2025-11-12T12:37:10.401101

Local Learning for Covariate Selection in Nonparametric Causal Effect Estimation with Latent Variables

Li, Guo, Xie et al.

Estimating causal effects from nonexperimental data is a fundamental problem in many fields of science. A key component of this task is selecting an appropriate set of covariates for confounding adjustment to avoid bias. Most existing methods for covariate selection often assume the absence of latent variables and rely on learning the global network structure among variables. However, identifying the global structure can be unnecessary and inefficient, especially when our primary interest lies in estimating the effect of a treatment variable on an outcome variable. To address this limitation, we propose a novel local learning approach for covariate selection in nonparametric causal effect estimation, which accounts for the presence of latent variables. Our approach leverages testable independence and dependence relationships among observed variables to identify a valid adjustment set for a target causal relationship, ensuring both soundness and completeness under standard assumptions. We validate the effectiveness of our algorithm through extensive experiments on both synthetic and real-world data.

academic

Local Learning for Covariate Selection in Nonparametric Causal Effect Estimation with Latent Variables

Basic Information

Paper ID: 2411.16315
Title: Local Learning for Covariate Selection in Nonparametric Causal Effect Estimation with Latent Variables
Authors: Zheng Li, Xichen Guo, Feng Xie, Zeng Yan, Hao Zhang, Zhi Geng
Classification: cs.LG math.ST stat.ML stat.TH
Conference: 39th Conference on Neural Information Processing Systems (NeurIPS 2025)

Stated goal 1 —
In the paper summary on covariate selection, why do the authors propose a local learning approach instead of learning the global network structure? Answer in one to three sentences.
Stated goal 2 —
Continue the paper summary on covariate selection past its last line with the next part of the page.

Provided information —
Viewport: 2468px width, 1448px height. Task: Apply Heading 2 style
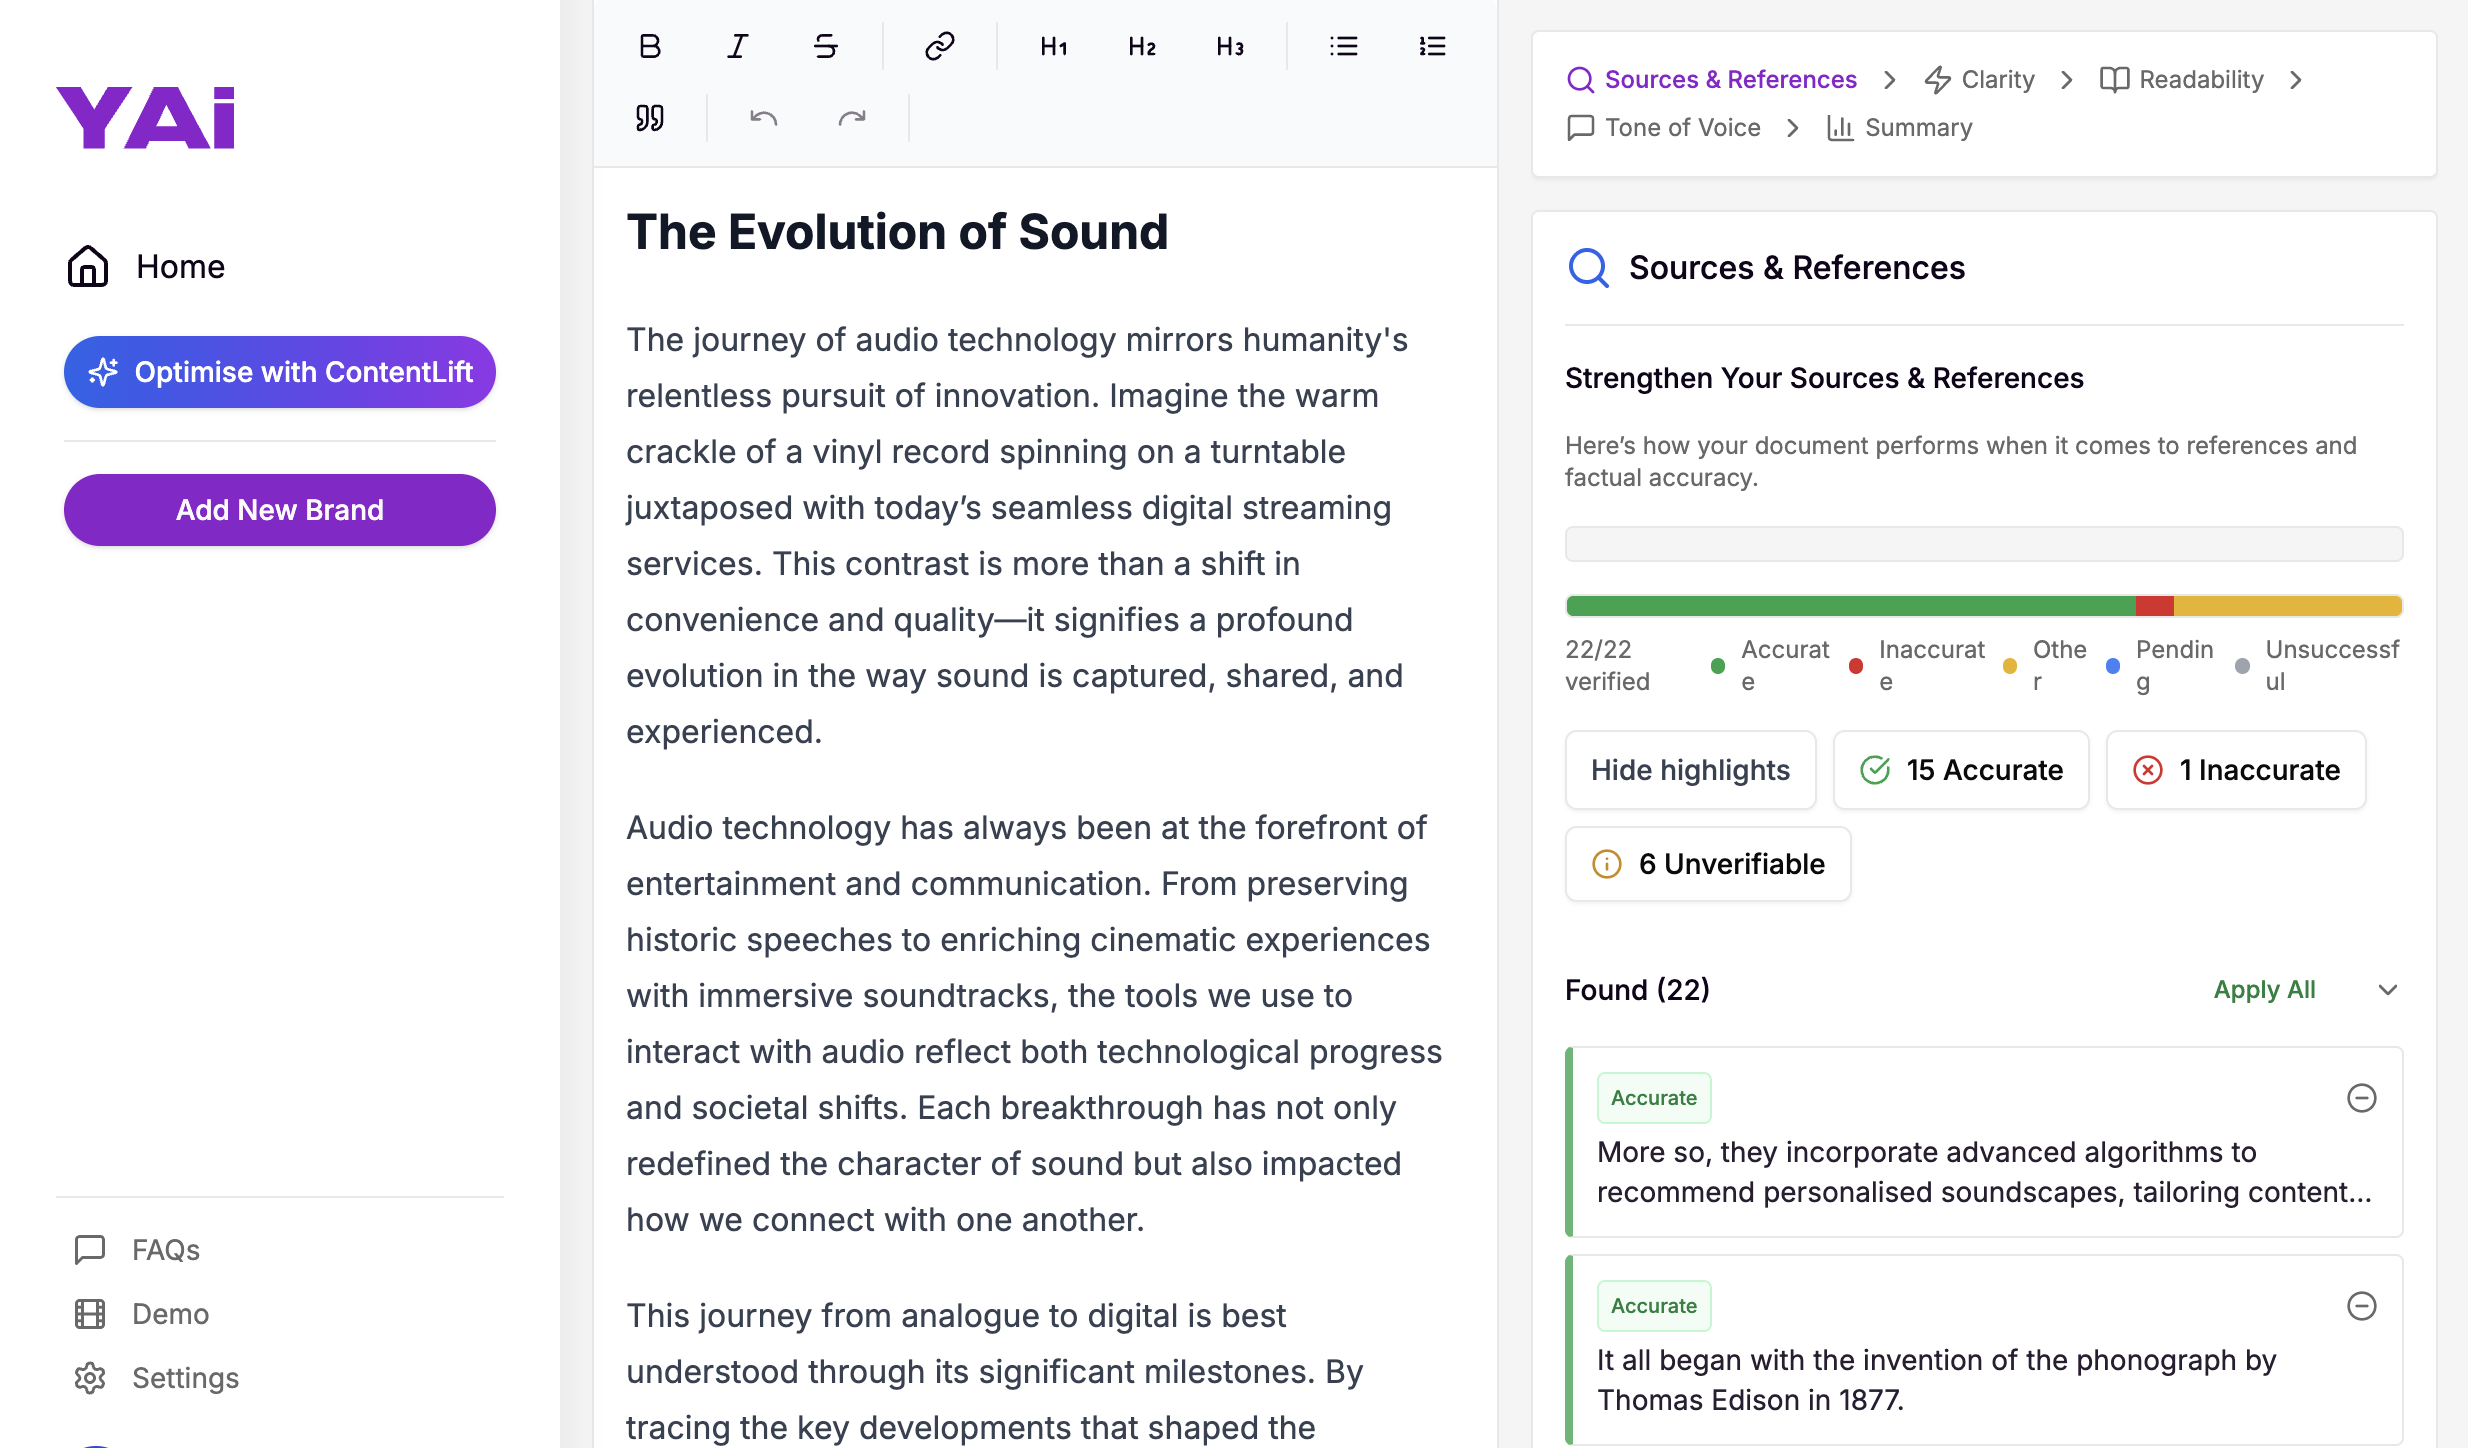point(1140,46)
...
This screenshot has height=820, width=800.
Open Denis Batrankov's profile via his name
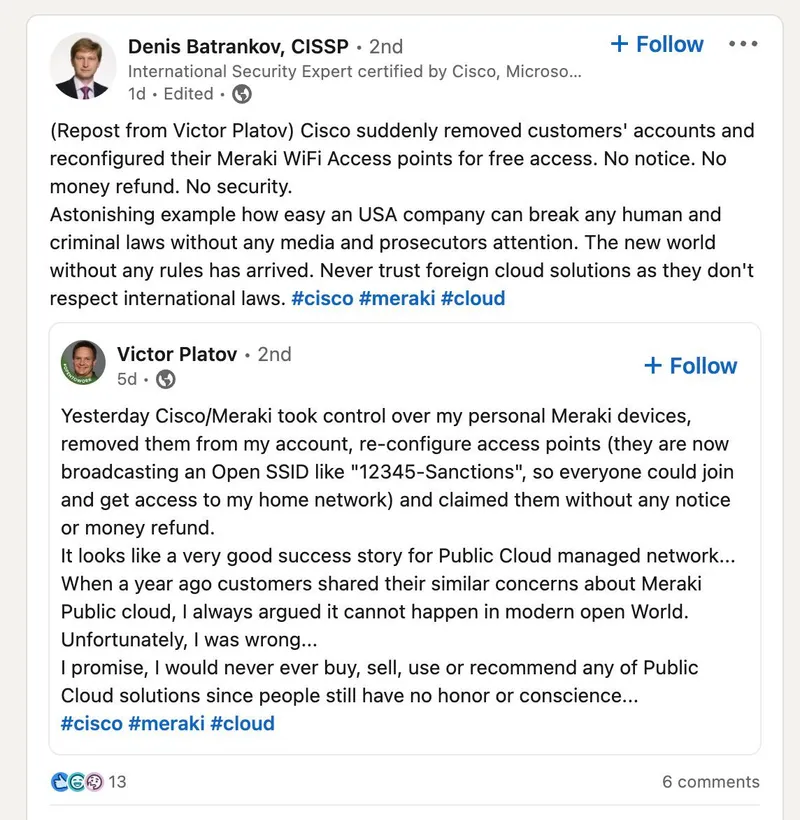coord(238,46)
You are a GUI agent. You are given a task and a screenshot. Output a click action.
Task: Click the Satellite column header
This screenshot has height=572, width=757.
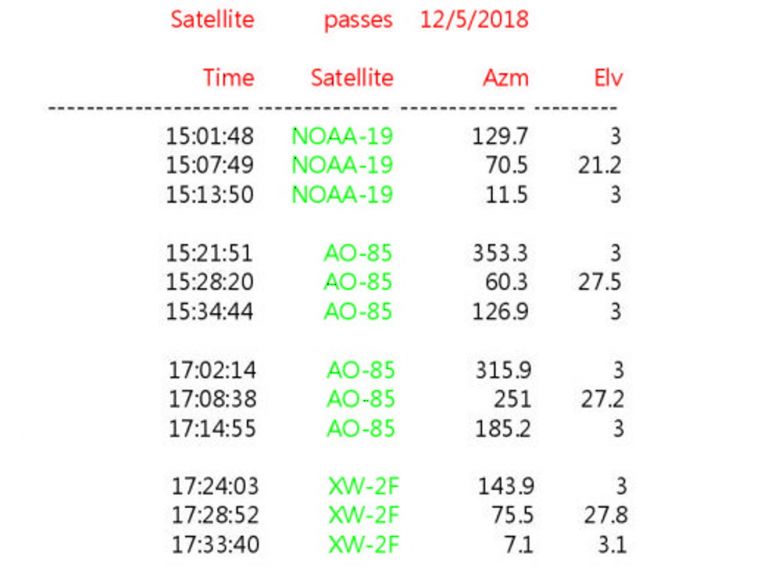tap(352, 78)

Task answer 1 —
Identifying the global structure among variables can be unnecessary and inefficient when the main interest is the effect of a treatment variable on an outcome variable. A local approach targets only that relationship and identifies a valid adjustment set for it from testable independence and dependence relationships among observed variables.

Task answer 2 —
Paper Link: https://arxiv.org/abs/2411.16315

Abstract

Estimating causal effects from non-experimental data is a fundamental problem across many scientific disciplines. A critical component of this task is selecting an appropriate set of covariates for confounding adjustment to avoid bias. Existing covariate selection methods typically assume the absence of latent variables and rely on learning the global network structure among variables. However, when the primary focus is on estimating the effect of a treatment variable on an outcome variable, identifying the global structure may be unnecessary and inefficient. To address this limitation, this paper proposes a novel local learning approach for covariate selection in nonparametric causal effect estimation in the presence of latent variables. The method leverages testable independence and dependence relationships among observed variables to identify valid adjustment sets for the target causal relationship, ensuring completeness and correctness under standard assumptions.

Research Background and Motivation

Problem Definition

The core problem addressed by this research is: How can we efficiently select a set of covariates to estimate the causal effect of a specific treatment variable X on an outcome variable Y in the presence of latent variables?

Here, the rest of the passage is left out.